The oldest university in the Netherlands and among the country’s very best, Leiden has recently inaugurated its purpose-built Asian Library which hosts the largest Indonesian collection on the planet, as well as leading collections on South and Southeast Asia, China, Japan and Korea.
Back in September, Dutch royal Queen Máxima officially opened the new library in a ceremony that featured Balinese dance and gamelan music – a traditional instrument from Java and Bali.
The queen is a custodian of the Royal Netherlands Institute of Southeast Asian and Caribbean Studies.
Students of a Hanmun (한문) reading group making good use of the Smart Screen in the Kern group study room today. #leidenuniversity @ubleiden pic.twitter.com/uGzX4wuTvY
— Asian Library Leiden (@AsianLibraryNL) October 19, 2017
The library’s opening marks Leiden’s Asia Year 2017/18, a celebration of the culture and history of the region and its study.
Two of the items in the Asian Library’s collection are even listed in the Unesco Memory of the World register: La Galigo (1908), the world’s largest epic, written in Buginese language and script; and the manuscript of Babad Diponegoro, where the Javanese Prince and national hero Diponegoro recounts his war against the Dutch (1825-1830).

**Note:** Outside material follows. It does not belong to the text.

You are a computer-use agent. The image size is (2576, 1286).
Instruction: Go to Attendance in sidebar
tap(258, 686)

In addition to a vast collection, the Asian Library boasts a garden named after Philipp Franz von Siebold – a German botanist who was the first person to introduce Western medicine to Japan.

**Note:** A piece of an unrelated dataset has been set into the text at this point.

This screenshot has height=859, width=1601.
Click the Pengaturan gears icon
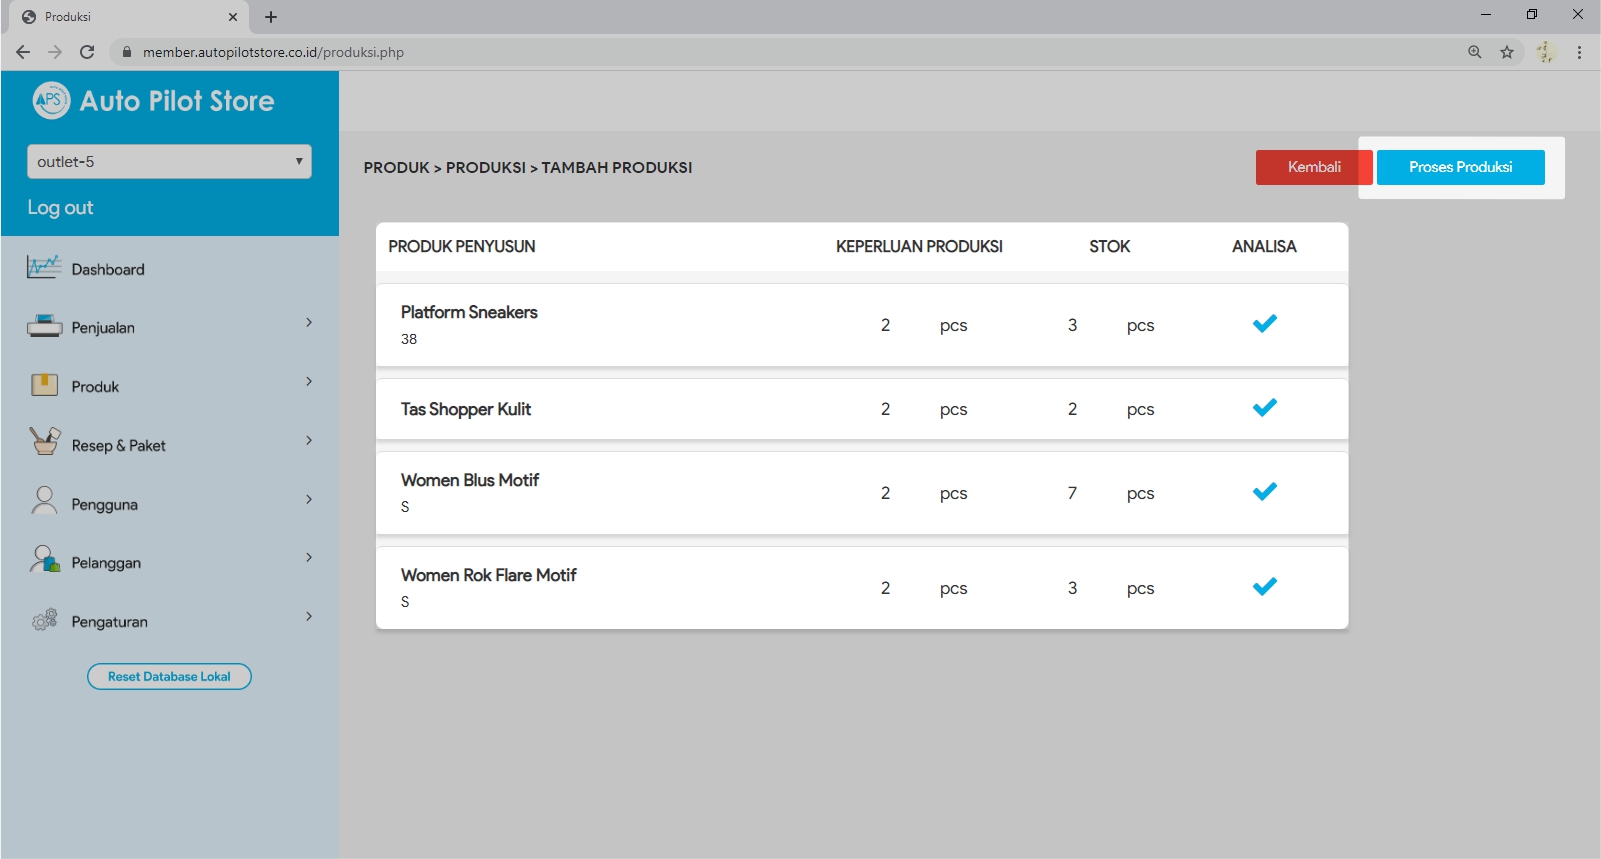[x=44, y=620]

朝鮮風俗畫譜 (1910) depicting various facets of Korean social life and culture as seen through the Japanese colonial gaze. @AsianLibraryNL pic.twitter.com/jRWQwlIqE3
— Nadia M. Kreeft-Mishkovskyi (@nadiakreeft) October 18, 2017
Leiden is the “only university in the Netherlands that offers an extensive programme in the languages and cultures of the Asian region” ranked 67th on the prestigious Times Higher Education rankings for 2018 and 79 on US News’ Best Global Universities index.
The Asian Library aims to “put Leiden (the city, its museums and the University) more firmly on the international map as one of the world’s leading knowledge hubs on Asia, covering research, teaching, collections and expertise.”